South Korea’s First Lady today sent money to a grief-stricken family whose four girls took rat poison so their parents would have enough money to send their brother to school.
The girls, aged 6 to 13, were found unconscious Monday. The youngest girl died immediately. Police said the others were in critical condition today.
Korean newspapers gave the story prominent display, and editorials on the children’s plight criticized public policies that some said do too little for the young and the poor. Editorials also blamed a male-dominated social structure that often leads to discrimination against girls and women.
Police said the eldest of the four girls, Yang Soon Mi, told authorities the children made a suicide pact to ease their parents’ financial burden and leave enough money for the education of their 3-year-old brother.
Money for schooling has traditionally been provided first to boys.
The father, Yang Tae Bun, 44, is a factory worker who supports the family on the equivalent of $362 a month, police said.

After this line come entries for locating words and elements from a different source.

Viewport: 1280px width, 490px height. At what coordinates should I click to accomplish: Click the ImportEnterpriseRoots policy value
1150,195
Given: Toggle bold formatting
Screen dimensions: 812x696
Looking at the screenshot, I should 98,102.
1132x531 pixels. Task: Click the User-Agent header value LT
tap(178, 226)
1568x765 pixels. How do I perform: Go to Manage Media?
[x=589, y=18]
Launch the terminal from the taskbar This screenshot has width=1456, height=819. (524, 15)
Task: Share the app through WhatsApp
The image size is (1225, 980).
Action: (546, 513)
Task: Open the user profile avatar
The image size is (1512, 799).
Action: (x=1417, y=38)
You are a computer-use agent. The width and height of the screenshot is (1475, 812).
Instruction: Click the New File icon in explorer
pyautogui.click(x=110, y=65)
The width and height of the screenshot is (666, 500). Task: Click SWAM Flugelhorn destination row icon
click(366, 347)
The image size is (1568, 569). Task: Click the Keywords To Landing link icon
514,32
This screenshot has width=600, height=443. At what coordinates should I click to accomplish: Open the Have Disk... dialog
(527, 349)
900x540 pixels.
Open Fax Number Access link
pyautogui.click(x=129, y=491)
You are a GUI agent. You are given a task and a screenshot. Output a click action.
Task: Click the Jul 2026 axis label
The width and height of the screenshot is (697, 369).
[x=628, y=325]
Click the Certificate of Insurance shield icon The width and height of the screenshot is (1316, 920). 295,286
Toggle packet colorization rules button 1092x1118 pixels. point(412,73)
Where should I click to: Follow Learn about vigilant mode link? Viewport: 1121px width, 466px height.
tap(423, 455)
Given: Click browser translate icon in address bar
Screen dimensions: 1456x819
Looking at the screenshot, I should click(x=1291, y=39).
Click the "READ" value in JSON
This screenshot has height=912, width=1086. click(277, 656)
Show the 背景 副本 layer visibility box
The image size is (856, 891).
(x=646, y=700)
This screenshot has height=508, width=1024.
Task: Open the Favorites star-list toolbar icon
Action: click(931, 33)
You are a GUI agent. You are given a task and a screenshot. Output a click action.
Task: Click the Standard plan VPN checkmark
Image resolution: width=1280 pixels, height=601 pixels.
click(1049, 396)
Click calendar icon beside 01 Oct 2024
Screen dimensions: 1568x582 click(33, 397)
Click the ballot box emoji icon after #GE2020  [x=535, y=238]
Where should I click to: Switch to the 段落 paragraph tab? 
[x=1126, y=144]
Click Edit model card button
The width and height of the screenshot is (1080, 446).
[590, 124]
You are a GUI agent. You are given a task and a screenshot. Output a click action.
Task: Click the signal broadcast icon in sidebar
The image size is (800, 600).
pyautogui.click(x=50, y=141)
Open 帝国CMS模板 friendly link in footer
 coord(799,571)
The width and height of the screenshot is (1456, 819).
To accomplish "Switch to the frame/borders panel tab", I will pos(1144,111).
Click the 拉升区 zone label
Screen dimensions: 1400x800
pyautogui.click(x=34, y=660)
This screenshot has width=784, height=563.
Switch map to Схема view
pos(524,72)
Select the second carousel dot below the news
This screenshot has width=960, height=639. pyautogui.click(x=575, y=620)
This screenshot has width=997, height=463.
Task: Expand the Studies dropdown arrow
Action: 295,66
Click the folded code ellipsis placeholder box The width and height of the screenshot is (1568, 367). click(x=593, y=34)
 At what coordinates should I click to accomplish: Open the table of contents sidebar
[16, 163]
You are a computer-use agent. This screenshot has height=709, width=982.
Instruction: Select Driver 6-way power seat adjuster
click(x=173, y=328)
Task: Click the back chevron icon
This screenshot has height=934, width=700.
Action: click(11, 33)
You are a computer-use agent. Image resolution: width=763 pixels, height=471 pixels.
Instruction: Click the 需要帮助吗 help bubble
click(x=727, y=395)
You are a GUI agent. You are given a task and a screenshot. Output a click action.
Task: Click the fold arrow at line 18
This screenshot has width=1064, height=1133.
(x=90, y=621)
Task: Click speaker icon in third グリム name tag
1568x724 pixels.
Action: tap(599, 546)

The story led to an outpouring of sympathy led by First Lady Kim Ok Sook, wife of President Roh Tae Woo. She sent the family condolences and an undisclosed amount of money, officials said.
Seoul newspapers quoted the girls’ teachers as saying they studied hard and were quiet, model students.
A neighborhood shopkeeper said Soon Mi told him she could not afford $5.80 worth of notebooks and pencils for school and asked to pay later.